I’ve just baked the first of the season’s gingerbread and the house now smells of cake and spice and general yumminess.
Proper sticky, Yorkshire gingerbread this is. A dark, flavourful, almost chewy cake.
Roll on scratch ‘n’ sniff blogs 🙂
I can’t remember where I got the recipe from. I’d love to say it’s an old family recipe but as my mum once served sweet mince pies with gravy for Sunday lunch I can honestly say a love of baking is not something that previously ran in my family. And as I wrote it down probably about 20 years ago, I can’t even say it comes from Aunty Nigella.
Whatever. It’s very very good. It’s very very easy. It’s Christmas in a cake tin.
Preheat your oven to Gas 3/160C/325F.
Grease and line a 19cm square cake tin.
Beat together 125g softened butter, 125g dark muscovado sugar, 225g plain flour, 200g golden syrup, 4tsp ground ginger, 1 tsp bicarbonate of soda, 150ml milk and 1 large beaten egg. The batter should be well combined but still quite liquid.
Finely chop 100g preserved ginger or 200g crystallised ginger and add to the mix.
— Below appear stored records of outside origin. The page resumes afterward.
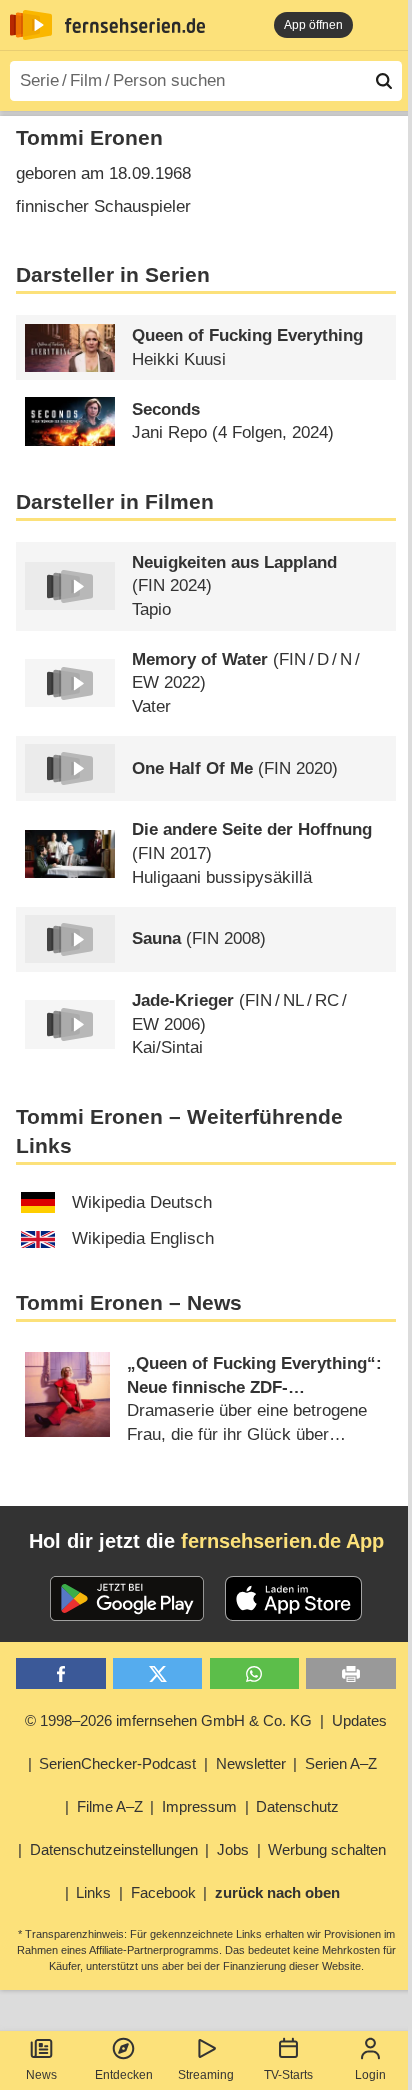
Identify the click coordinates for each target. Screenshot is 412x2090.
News (41, 2075)
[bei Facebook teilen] (60, 1673)
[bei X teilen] (157, 1673)
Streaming (206, 2075)
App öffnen (313, 25)
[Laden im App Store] (294, 1599)
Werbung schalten (327, 1849)
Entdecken (124, 2075)
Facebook (163, 1892)
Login (370, 2075)
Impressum (199, 1806)
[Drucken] (350, 1673)
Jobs (233, 1849)
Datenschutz (297, 1806)
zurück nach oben (277, 1892)
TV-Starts (288, 2075)
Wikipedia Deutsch (142, 1202)
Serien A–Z (341, 1763)
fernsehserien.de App (282, 1541)
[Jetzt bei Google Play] (127, 1599)
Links (93, 1892)
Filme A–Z (110, 1806)
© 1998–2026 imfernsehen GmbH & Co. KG (168, 1720)
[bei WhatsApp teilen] (254, 1673)
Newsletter (251, 1763)
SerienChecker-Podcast (117, 1763)
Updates (359, 1720)
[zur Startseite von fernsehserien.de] (31, 25)
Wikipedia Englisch (143, 1238)
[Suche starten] (384, 81)
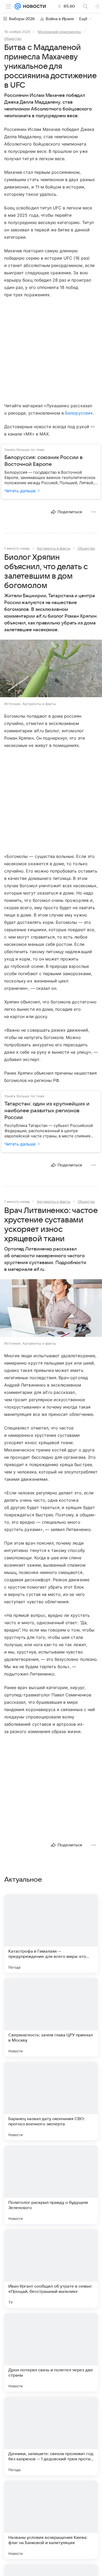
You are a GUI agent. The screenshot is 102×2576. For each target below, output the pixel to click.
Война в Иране (60, 19)
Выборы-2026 (22, 19)
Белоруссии (77, 413)
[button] (51, 669)
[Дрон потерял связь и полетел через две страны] (51, 2352)
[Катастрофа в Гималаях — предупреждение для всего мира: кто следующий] (51, 1933)
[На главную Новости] (33, 6)
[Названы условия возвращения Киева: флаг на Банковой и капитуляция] (51, 2519)
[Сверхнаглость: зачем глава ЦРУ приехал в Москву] (51, 2017)
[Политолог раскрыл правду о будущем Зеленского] (51, 2184)
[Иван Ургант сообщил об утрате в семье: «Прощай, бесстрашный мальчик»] (51, 2268)
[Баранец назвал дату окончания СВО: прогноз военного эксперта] (51, 2101)
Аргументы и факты (53, 548)
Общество (12, 38)
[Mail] (18, 6)
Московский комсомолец (59, 32)
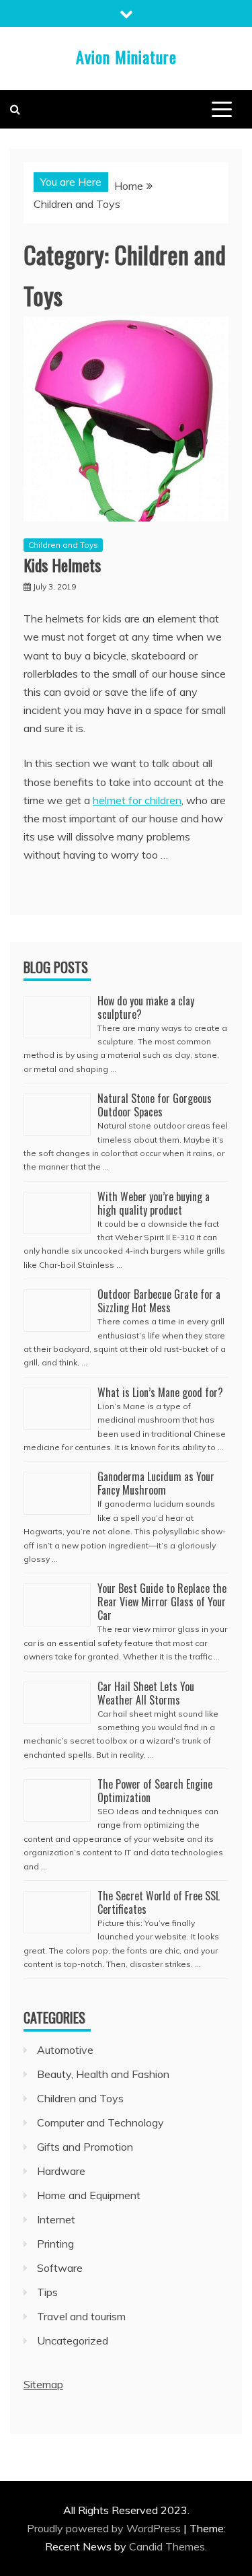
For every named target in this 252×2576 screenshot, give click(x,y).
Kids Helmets (62, 564)
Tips (47, 2292)
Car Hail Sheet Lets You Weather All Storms (145, 1693)
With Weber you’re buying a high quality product (153, 1203)
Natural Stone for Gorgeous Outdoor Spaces (154, 1105)
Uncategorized (72, 2340)
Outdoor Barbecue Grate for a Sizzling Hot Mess (158, 1301)
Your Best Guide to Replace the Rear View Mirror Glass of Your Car (161, 1601)
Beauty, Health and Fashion (103, 2074)
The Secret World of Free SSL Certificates (158, 1902)
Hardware (61, 2171)
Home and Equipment (88, 2195)
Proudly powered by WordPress (105, 2528)
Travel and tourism (81, 2316)
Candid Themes (167, 2546)
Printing (55, 2243)
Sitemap (43, 2384)
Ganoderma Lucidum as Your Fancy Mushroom (155, 1483)
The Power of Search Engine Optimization (154, 1790)
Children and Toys (63, 545)
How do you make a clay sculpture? (145, 1007)
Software (60, 2268)
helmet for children (137, 800)
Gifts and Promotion (85, 2146)
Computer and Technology (100, 2122)
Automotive (65, 2049)
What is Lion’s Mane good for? (160, 1392)
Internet (56, 2219)
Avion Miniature (126, 56)
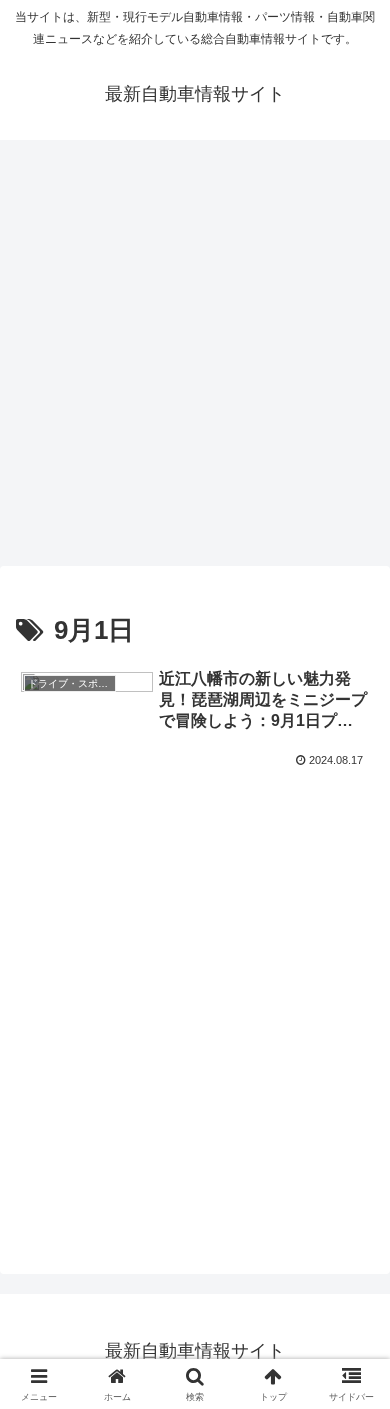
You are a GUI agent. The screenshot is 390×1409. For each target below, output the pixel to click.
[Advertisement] (195, 359)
(Preserved ginger -I’d love to come over all poetic about its amber hues but I’m afraid the term “calf nuts” springs more readily to mind! (Anyone else read Pioneer Woman?))
Stir well.
Pour into the prepared tin and bake for about 1hr 10mins until a skewer inserted in the centre of the cake comes out clean.
Let the cake cool for a little while then turn out of the tin and peel off the grease proof paper. Use the skewer to poke some small holes in the cake and then drizzle some golden syrup over the top. If you used preserved ginger then the syrup from the jar is a nice alternative to the golden syrup for drizzling.
Eat a large chunk of the cake, just to check the quality, and then wrap the rest in foil and leave to mature for a few days. The warmth of the ginger will really come through if it’s left to mature in this way, and the cake will get stickier and stickier and even more delicious.